As an avid Drama (with a capital "D") connoisseur, social media has been a gold mine for me over the last decades. I think that as a teenager dialed in to how social media operates and keen on seeing whatever stupid shit is going on out there, the last 15 years have been a treasure trove of content to laugh at and enjoy. Local drama on Facebook, Reddit posts going viral, the entirety of Twitter throughout its existence, and from 2014 onward the advent of political drama on social media in an even bigger form were a gold mine for a kid in my position.
To be completely honest, in hindsight I'm very glad that I was never into Posting and more of an onlooker. Based on the drama I was observing, if I had been just a little less self-reflected and more eager to Post or score ratios, things could have turned out very unfortunate if I had been actively posting and heckling people the way that many of the posters whose side I agreed with back then did.

Luckily for me, I just watched on most of the time. And luckily as well, Drama on the internet seems to be way less interesting nowadays. Twitter is garbage now (compared to back then, when it was my garbage, goddammit) and exists only to fuel artificial drama, forums are entirely dead and buried and will never come back, and most of the drama posts on Reddit are probably AI-generated anyway. Unless you dig deep into the political and societal extremes making fun of each other, there's really not much high quality drama left. And nobody should dig that deep into politics. Keep your sanity, it isn't worth it.

On Posting

I'm trying to work on my issues now. Getting rid of this perfectionism is hard work, but I think it will help me long-term. Lowering my expectations at myself and being more realistic at what I can and can't currently achieve is certainly not a bad idea.

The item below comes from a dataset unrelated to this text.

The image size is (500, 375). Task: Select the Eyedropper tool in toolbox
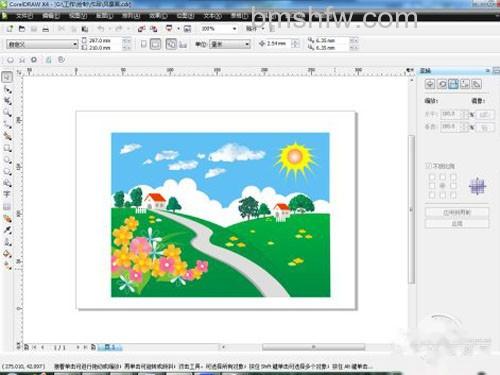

This is part of the reason I started this blog - challenging myself to get my thoughts written down and published somewhere in a not-perfect form, both to get some exercise in writing things and coping with my imperfections. I think that a blog is my kind of way to post (this might also be a good post idea for later), but I will toy around some more - I'm also trying out this Bluesky-thingy, and may or may not try YouTube if I ever feel like showing my face, or Instagram if I ever feel like giving drawing another go.
In fact, this whole entire entry was kicked off by me thinking about - and procrastinating on - actually using my Bluesky account and posting anything at all. I did post yesterday, got two likes and feel weird about it since then. Call this post self-therapy for what I did then. Or laugh at me, I don't care. I'm proud I managed to take that step.

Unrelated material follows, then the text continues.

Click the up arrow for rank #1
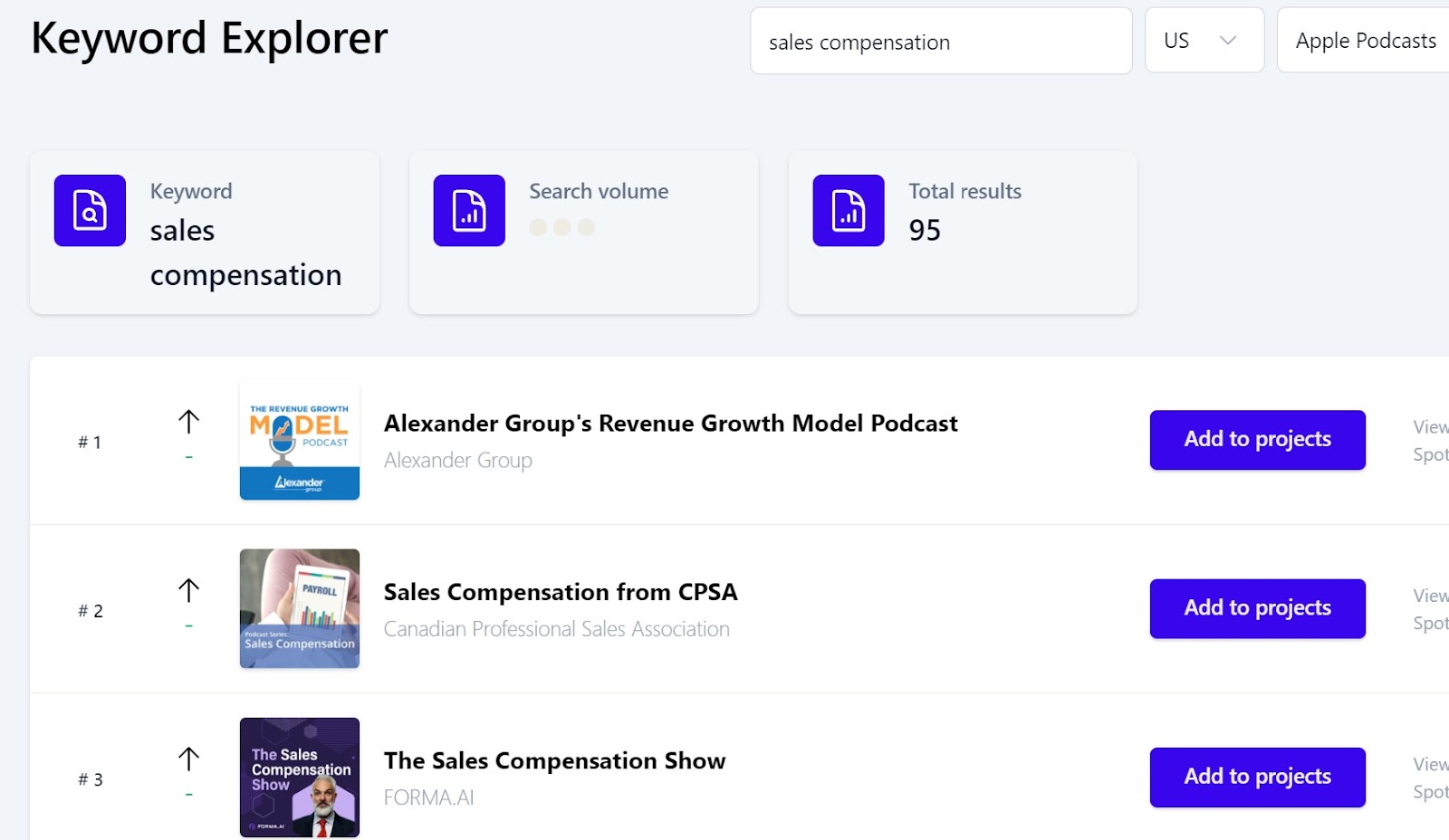 point(188,422)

I don't know if I will ever be the type of person to Post, but I certainly want to leave some sort of lasting presence (also something that might be a post topic). We'll see if that works out and if I manage to overcome my own mental hurdles and fart out some half-baked thoughts some time in the future... 😊

I said in my first blog post that I don't care if anybody reads this and I just need this as an excuse to sort my thoughts and write them out. I think over the last few days the realization has set in that I would like to actually contribute to the conversations going on out there. The internet and society at-large has deteriorated to the point where more people should speak to one another, share ideas and find common ground. Who am I to hold that position if I don't even try doing that myself?
I guess that's my new year's resolution. I'll probably shell out for a bear upgrade to be discoverable (it's honestly worth it as a kick-back for all the blogs I've read here anyway), try to post on Bluesky and maybe toy around with some other ways of expressing myself.

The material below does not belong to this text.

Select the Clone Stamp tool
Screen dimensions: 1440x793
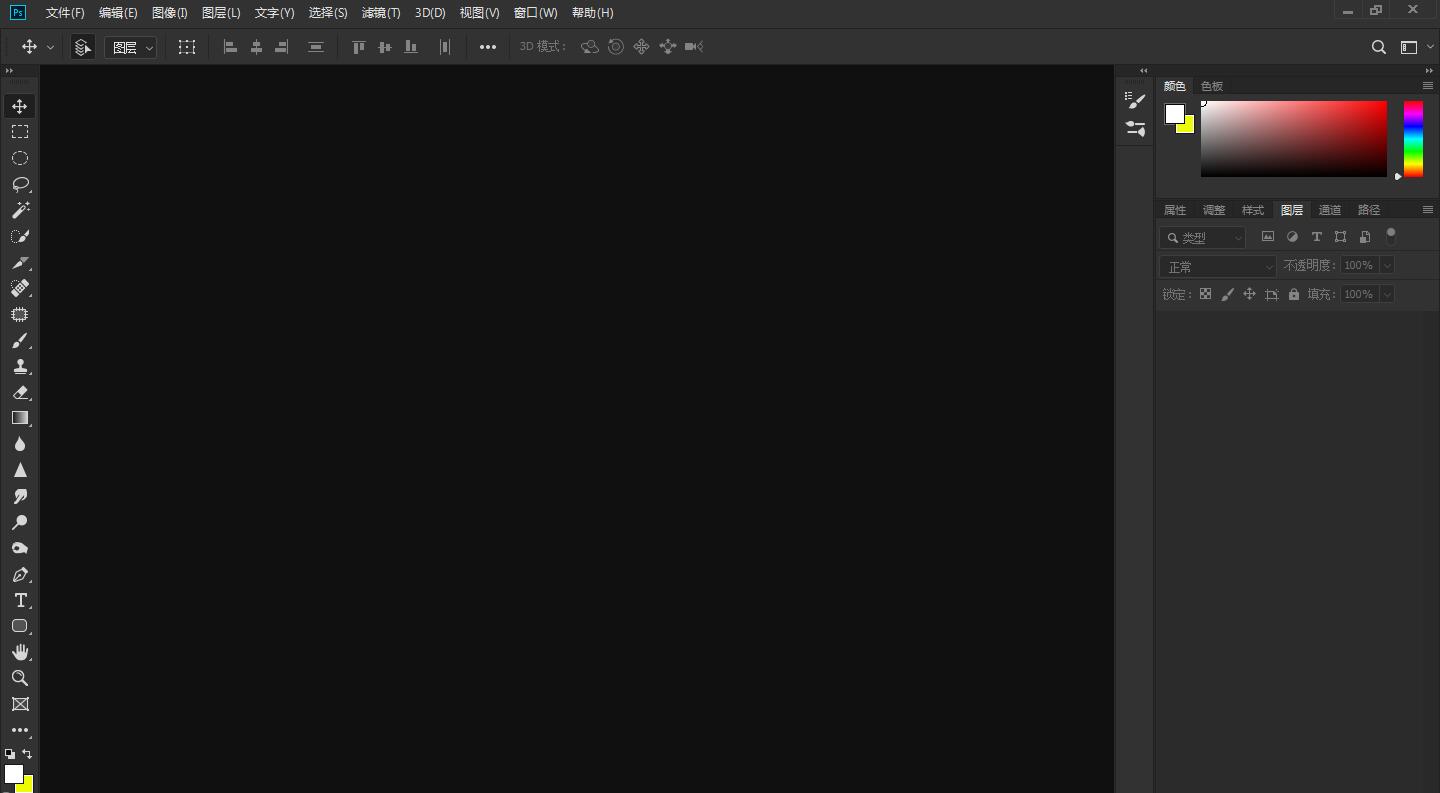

I doubt that I will become a full-fledged Poster - the urge to observe and be self-conscious is just too deeply ingrained in me - but posting every now and then would not be the worst idea.
Talking to people is never a bad idea, especially with the world as it is. I don't want to talk to only the Void anymore. I want someone to listen, to think about what I have to say. And to maybe have a conversation with me where we share our thoughts and understand each other better - that sounds like a dream.